After picking on Emily Dickinson, what can I offer as superior poetry?

After picking on Emily Dickinson in my blog post "The Declivity Factor™, I feel I should back up my snideness (hehe) by offering some poetry from more recent times which I feel is far more worthy of our respect. I am going to post three poems here that I have set to music recently that have some similarity to the Dickinson poem being mocked in my Declivity post (hey, please know that that post was all in fun- to me, everyone and everything is fair game for good clean fun and I include myself as a target).

The three poems I am going to post here all are somewhat similar to the Dickinson poem in that their theme is about release-- maybe release from the cares of the world, maybe about the release of death. etc. Obviously the Dickinson tells you upfront that the poem is about death- yet my poems are far more subtle in regard to the identity of their theme.
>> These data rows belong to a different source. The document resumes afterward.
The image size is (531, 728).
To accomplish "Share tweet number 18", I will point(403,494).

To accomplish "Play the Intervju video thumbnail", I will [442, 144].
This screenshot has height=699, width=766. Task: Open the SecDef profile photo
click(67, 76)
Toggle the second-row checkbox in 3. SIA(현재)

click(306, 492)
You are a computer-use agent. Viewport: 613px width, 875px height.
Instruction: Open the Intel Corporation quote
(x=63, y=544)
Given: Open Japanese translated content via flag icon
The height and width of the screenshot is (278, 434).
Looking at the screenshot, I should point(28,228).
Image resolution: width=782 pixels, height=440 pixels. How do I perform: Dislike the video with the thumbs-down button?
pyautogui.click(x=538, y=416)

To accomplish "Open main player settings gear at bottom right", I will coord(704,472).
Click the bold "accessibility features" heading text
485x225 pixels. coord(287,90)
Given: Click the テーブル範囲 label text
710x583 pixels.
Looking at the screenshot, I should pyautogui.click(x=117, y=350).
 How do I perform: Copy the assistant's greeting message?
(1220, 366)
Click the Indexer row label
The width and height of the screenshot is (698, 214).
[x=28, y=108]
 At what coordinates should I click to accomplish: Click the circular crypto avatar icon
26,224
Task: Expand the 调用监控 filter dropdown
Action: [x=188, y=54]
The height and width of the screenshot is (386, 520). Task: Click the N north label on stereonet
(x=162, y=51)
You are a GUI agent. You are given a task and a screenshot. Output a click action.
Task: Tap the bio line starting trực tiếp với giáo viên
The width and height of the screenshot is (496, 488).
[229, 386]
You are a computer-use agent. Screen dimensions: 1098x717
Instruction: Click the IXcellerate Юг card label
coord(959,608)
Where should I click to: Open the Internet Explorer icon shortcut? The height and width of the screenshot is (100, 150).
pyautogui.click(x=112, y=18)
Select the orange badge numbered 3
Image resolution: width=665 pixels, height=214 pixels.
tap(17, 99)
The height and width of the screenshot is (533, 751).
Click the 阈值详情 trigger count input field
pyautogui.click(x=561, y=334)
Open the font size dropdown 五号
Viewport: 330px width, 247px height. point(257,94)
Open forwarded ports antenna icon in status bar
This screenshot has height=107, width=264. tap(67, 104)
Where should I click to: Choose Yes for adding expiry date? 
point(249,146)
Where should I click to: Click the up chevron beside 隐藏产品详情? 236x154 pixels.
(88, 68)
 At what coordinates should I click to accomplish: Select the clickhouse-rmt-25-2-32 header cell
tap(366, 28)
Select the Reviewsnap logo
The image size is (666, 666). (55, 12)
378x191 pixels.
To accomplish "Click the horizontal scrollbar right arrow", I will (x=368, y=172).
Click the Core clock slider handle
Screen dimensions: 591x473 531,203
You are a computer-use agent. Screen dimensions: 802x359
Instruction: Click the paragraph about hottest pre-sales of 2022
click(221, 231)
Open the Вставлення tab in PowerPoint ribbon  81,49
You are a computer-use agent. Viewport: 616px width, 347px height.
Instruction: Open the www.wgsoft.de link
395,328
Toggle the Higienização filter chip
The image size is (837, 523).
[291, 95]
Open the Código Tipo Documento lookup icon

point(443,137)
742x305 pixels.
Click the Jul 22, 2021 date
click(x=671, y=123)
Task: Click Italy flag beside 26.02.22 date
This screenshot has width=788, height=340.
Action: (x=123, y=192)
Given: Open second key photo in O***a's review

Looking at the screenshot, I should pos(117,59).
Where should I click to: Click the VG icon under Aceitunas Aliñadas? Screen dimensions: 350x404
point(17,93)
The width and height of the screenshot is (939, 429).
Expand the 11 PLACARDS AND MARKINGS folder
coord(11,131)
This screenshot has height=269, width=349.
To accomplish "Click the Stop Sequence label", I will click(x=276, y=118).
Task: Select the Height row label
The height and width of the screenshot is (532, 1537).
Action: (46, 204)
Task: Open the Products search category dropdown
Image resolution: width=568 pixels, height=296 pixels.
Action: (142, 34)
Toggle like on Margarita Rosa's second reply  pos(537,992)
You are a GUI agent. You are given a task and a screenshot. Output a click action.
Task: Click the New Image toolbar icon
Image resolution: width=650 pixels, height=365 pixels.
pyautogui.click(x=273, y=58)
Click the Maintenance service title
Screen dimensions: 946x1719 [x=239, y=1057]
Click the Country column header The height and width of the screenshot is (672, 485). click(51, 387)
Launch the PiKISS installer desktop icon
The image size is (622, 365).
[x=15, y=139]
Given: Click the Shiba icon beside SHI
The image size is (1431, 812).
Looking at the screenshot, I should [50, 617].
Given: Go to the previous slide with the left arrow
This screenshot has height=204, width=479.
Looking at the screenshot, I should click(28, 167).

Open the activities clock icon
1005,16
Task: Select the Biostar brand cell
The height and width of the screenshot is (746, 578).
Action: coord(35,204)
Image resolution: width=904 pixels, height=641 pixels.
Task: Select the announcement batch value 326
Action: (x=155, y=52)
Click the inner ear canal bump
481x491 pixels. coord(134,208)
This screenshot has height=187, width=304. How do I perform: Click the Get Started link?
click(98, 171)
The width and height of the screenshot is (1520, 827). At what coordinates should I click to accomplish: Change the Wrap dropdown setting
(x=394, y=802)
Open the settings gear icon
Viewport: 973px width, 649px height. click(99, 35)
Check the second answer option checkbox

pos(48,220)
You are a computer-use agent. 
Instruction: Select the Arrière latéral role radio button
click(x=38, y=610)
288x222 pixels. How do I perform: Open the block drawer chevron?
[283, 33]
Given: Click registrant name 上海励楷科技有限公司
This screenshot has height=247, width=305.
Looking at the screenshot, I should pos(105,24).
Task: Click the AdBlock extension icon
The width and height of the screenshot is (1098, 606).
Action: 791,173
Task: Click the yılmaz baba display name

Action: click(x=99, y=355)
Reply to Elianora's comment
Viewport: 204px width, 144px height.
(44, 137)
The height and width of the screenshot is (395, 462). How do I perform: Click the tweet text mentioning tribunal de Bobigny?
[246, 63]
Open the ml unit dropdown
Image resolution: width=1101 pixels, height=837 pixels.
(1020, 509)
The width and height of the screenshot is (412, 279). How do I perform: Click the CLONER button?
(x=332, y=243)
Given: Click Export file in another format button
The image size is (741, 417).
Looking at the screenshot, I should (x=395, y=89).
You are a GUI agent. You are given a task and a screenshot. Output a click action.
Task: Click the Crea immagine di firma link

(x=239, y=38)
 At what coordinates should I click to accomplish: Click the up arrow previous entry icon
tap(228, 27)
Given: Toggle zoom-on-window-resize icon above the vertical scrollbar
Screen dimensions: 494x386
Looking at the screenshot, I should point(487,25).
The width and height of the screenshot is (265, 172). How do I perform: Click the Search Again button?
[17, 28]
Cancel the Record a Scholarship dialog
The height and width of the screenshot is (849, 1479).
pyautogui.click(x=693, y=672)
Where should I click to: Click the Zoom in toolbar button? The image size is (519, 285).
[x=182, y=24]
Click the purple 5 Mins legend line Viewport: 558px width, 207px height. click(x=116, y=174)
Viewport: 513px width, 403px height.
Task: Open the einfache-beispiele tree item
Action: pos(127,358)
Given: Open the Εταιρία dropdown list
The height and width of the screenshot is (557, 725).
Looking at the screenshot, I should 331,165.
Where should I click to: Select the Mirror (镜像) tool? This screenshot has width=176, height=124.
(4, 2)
The first poem, set by me in a fairly romantic way for SSA/piano. Published by SBMP. Cat #831
(excellent recording posted at sbmp.com)

Lake Song, by Collete Inez

Every day our name is changed,
Say stones colliding into waves.
Go read our names on the shore,
Say waves colliding into stones.
Birds o'er water call their names
To each other again and again
To say where they are.
Where have you been, my small bird?
I know our names will change one day
To stones in a field of anemones and lavender
Before you reach the farthest wave,
Before our shadows disappear in a starry blur,
Call out your name to say where we are.



The second poem, set as the final movement of a four movement SATB/piano piece commission by The Festival Choir, the whole piece using the title Into this World (the other three movement texts are by Elinor Wylie, Robert Louis Stevenson, and an adaption of Rilke)

Into this World
, by Natalie Goldberg

Let us die gracefully into this world
like a leaf pressed in stone
let us go quietly breathing our last breath
let the sun continue to revolve in its great golden dance
let us leave it be as it is
and not hold on
not even to the moon
tipped as it will be tonight


And finally , Laura Chester's [HUSH], set by me for SATB/cello/piano


HUSH, WAS WHISPERED, guard it. There is
nothing to be done now, listen. Nothing you
can do. First snow descends most silent. Falling
through worlds to be our covering, our rest,
putting us beside the wood stove, where
the copper pot sings for its supper, and the mouths
of the children breathe against the frozen
glass. There is nothing to accomplish, no
test. Just allow that flower to break
its sheath of ice, and warming, bloom in
brightness. No one has to take it.
Nothing to be said. Let it open--
toward the hills, the higher hills. Let it
be the song on which you rise, even as
the snow descends, and absence
animates the landscape, even at
this time of darkness—sing, for
tomorrow will amaze us, as the
constellation rides, and the moonlight
doubles in the heart of the beholder,
balancing the curving slopes of white.


What do all these texts have in common, other than the death or release theme? Well, they certainly don't rely on simple rhymes to create their art, like the Dickinson does. The meter is sophisticated and changes as the needs of the poet's ideas change during the course of the poem. They also each create an immediate world unto themselves, another mark of a great poem. Lake Song immediately creates the water world and the animals that inhabit it and the undertext which is the meaning on the fate/human condition level. Into this World likewise presents a world of us and our actions..."let us die... let us go, let the sun", etc. [HUSH] presents a family drama, seemingly with a subtext of its own, to be guessed at and uncovered by the reader.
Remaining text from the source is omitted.